Chacun est amené à porter des jugements de valeur sur les individus, les comportements, les discours des personnes qu’il rencontre. Cela est normal et humain. Il est enseigné et rappelé régulièrement aux professionnels de santé la nécessité de ne pas porter de jugement de valeur. Pour autant, l’infirmière doit se faire un « jugement », une opinion qui lui permettent d’adapter son comportement. Porter un jugement de valeur, c’est juger l’autre en fonction de ses propres références, de ses propres valeurs. Or, il est souhaité (et souhaitable) que le soignant soit en mesure d’accepter l’autre, le soigné, avec ses propres références, ses représentations, tel qu’il est.

Si ces jugements de valeur sont inévitables, ils doivent faire l’objet d’une prise de conscience, d’une identification qui permet au professionnel de ne pas agir, de ne pas transmettre au groupe professionnel un avis, une opinion teintée de ces propres jugements, surtout lorsqu’ils sont négatifs. Ces jugements sont susceptibles d’entraîner un cercle vicieux relationnel et comme le met en évidence l’étude sur l’effet Pygmalion (lire p. 48), ils risquent d’avoir une influence négative sur la suite des relations entre une équipe de soin et un patient, voire son entourage.

1- Le Van Quyen M., Les pouvoirs de l’esprit, Flammarion 2015.

2- Le concept de relation d’aide est né dans le contexte de développement de la psychologie humaniste, une pensée développée par des psychologues comme Carl Rogers ou Abraham Maslow pour les plus connus, dans le domaine des soins infirmiers.

3- Blouin M., Bergeron C. et al, Dictionnaire de la réadaptation : termes techniques d’évaluation – Tome 1, Les Publications du Québec, 1995, 130 p., p. 11.

ZOOM SUR

La gestion des émotions

→ L’adage dit que « les émotions sont de bons serviteurs, mais de mauvais maitres ». Les relations soignant/soigné sont constamment empreintes d’émotions, le plus souvent négatives comme la tristesse, la colère, le dégoût ou la peur. Ces émotions, nécessaires et incontournables, concernent tant le patient que le soignant.

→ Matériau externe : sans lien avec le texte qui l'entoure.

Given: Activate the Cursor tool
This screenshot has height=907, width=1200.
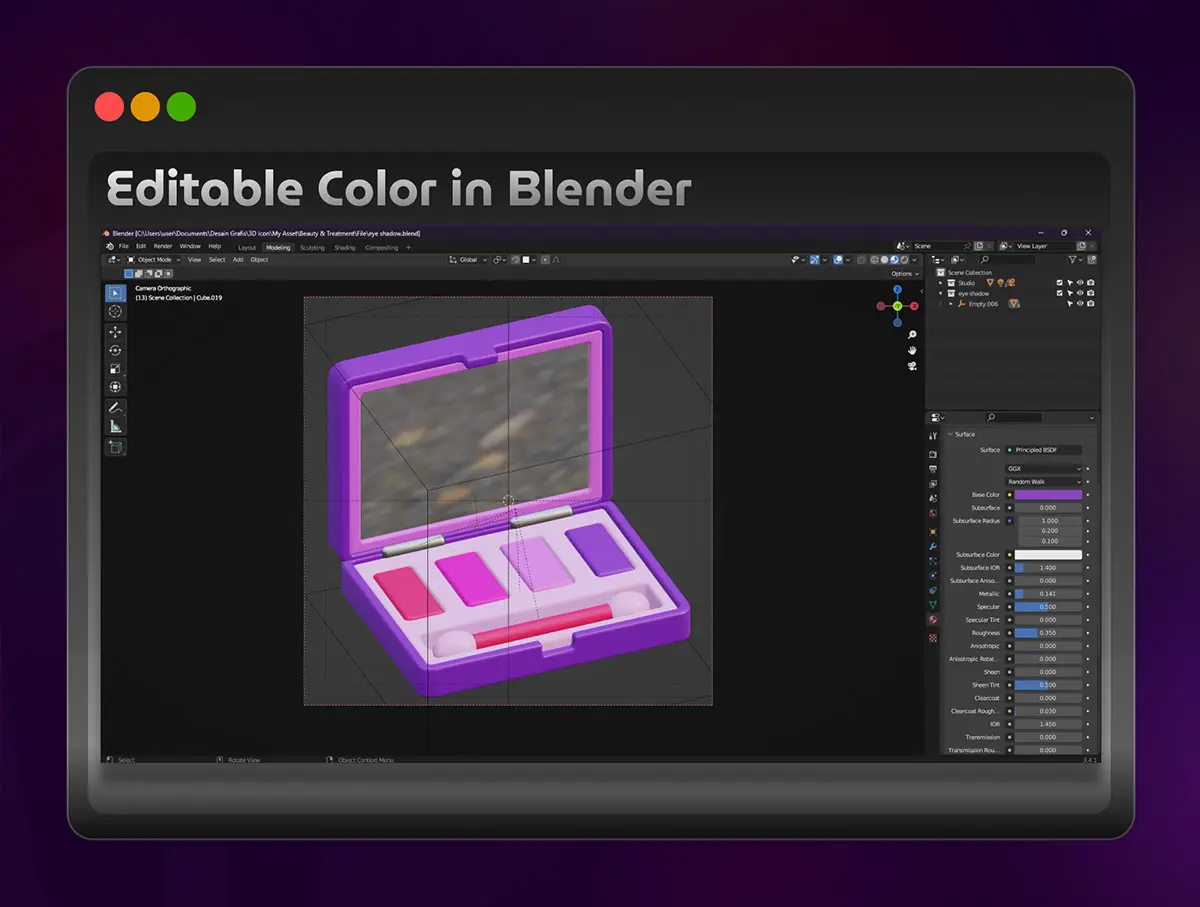Looking at the screenshot, I should coord(115,312).
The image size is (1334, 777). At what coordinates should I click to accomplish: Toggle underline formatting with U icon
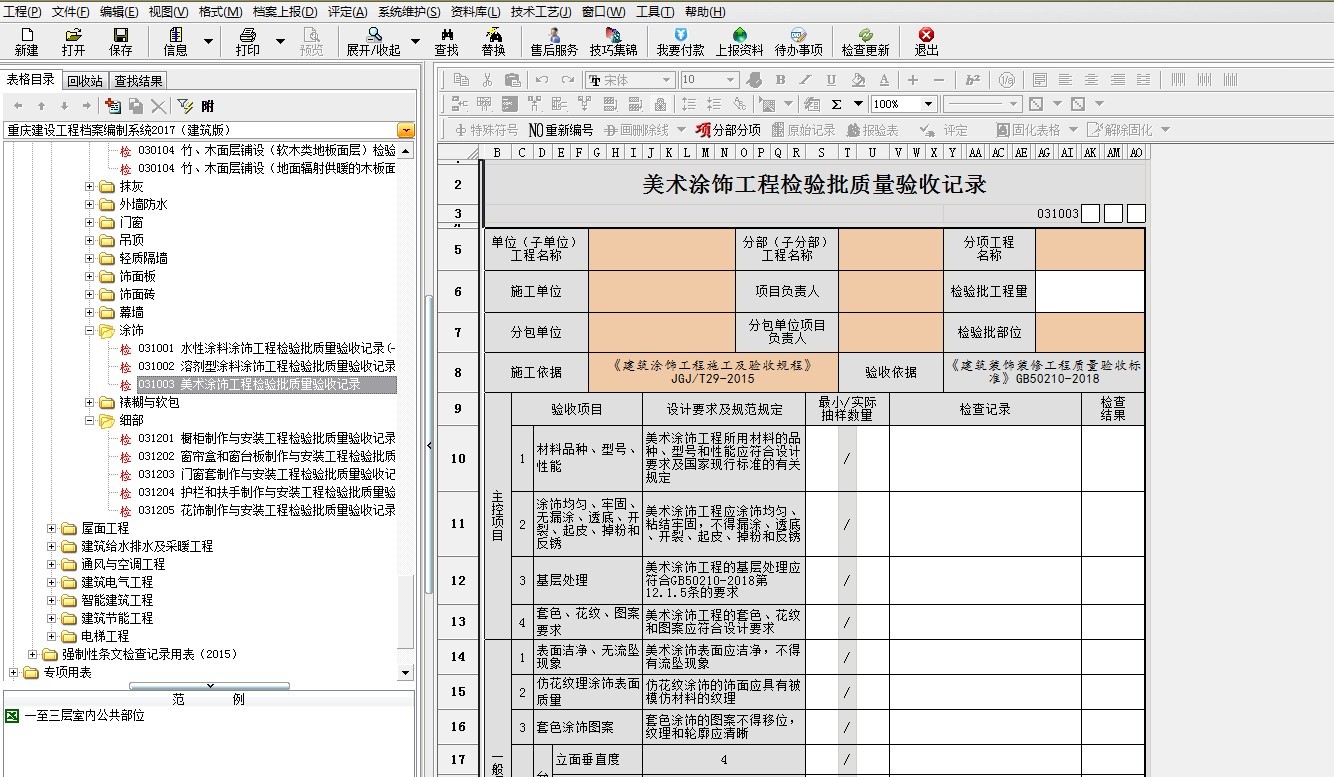[831, 77]
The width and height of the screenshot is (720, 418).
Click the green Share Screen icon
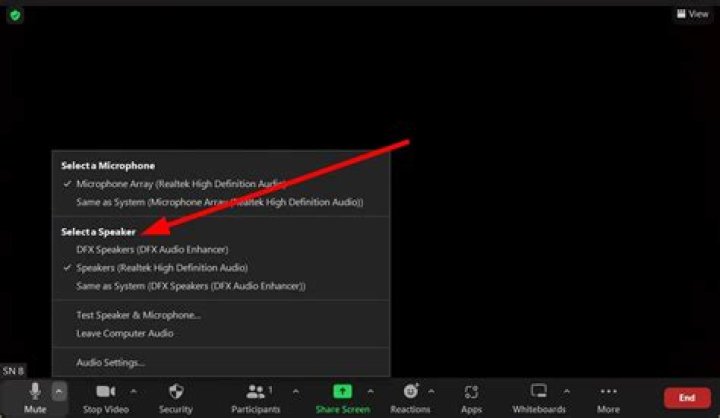click(342, 391)
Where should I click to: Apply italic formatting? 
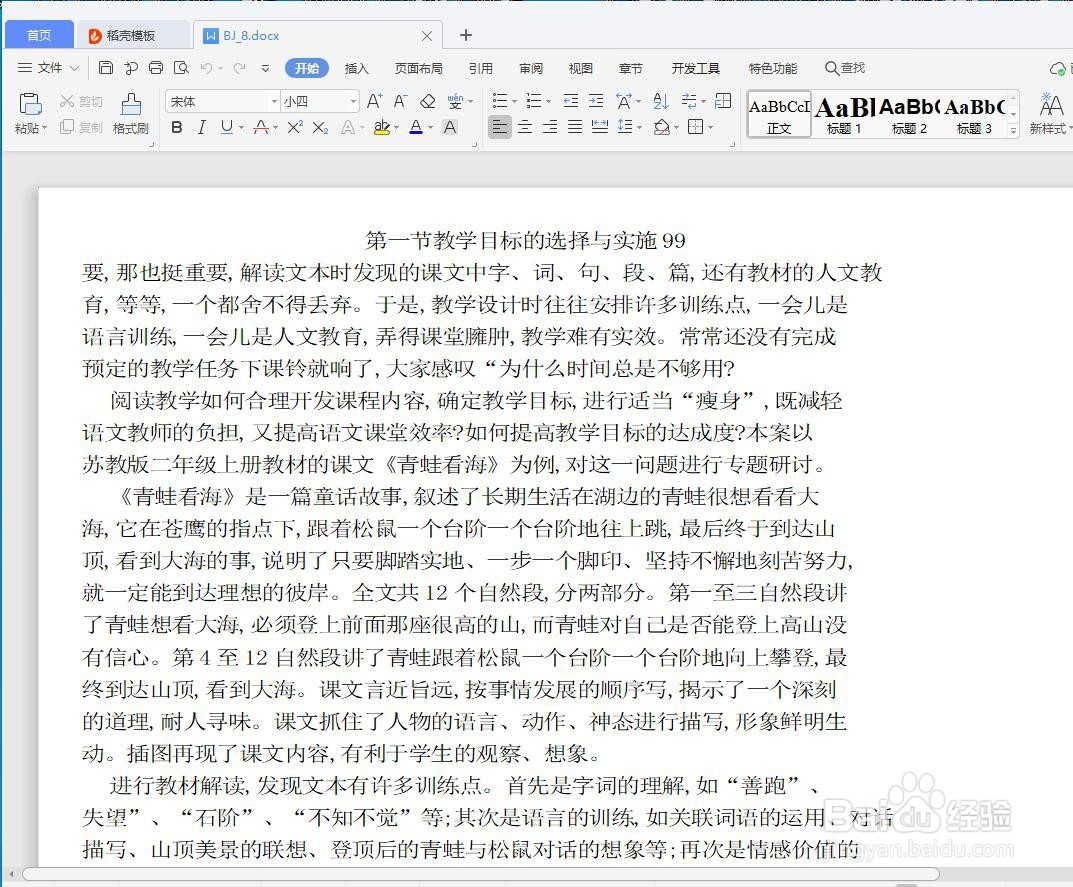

→ Dans le cadre de sa fonction, l’infirmière se sent souvent démunie dans ces situations qui peuvent survenir à tout moment de la relation. Le recours systématique au psychologue dès que le patient émet des signaux de détresse ne peut en aucun cas constituer une réponse satisfaisante, même si l’IDE a un rôle d’orientation fondamental.

→ Apprendre à développer une relation adaptée pour aider le patient à traverser l’émotion grâce à des modalités relationnelles immédiates, dénuées d’interprétation, favorisant l’accompagnement immédiat du patient sont des atouts majeurs de la professionnalisation de l’infirmière. Il ne s’agit plus alors de « gérer ses émotions », mais bien de développer un savoir-faire relationnel s’appuyant sur des données probantes favorisant un comportement professionnel réfléchi en fonction de la situation.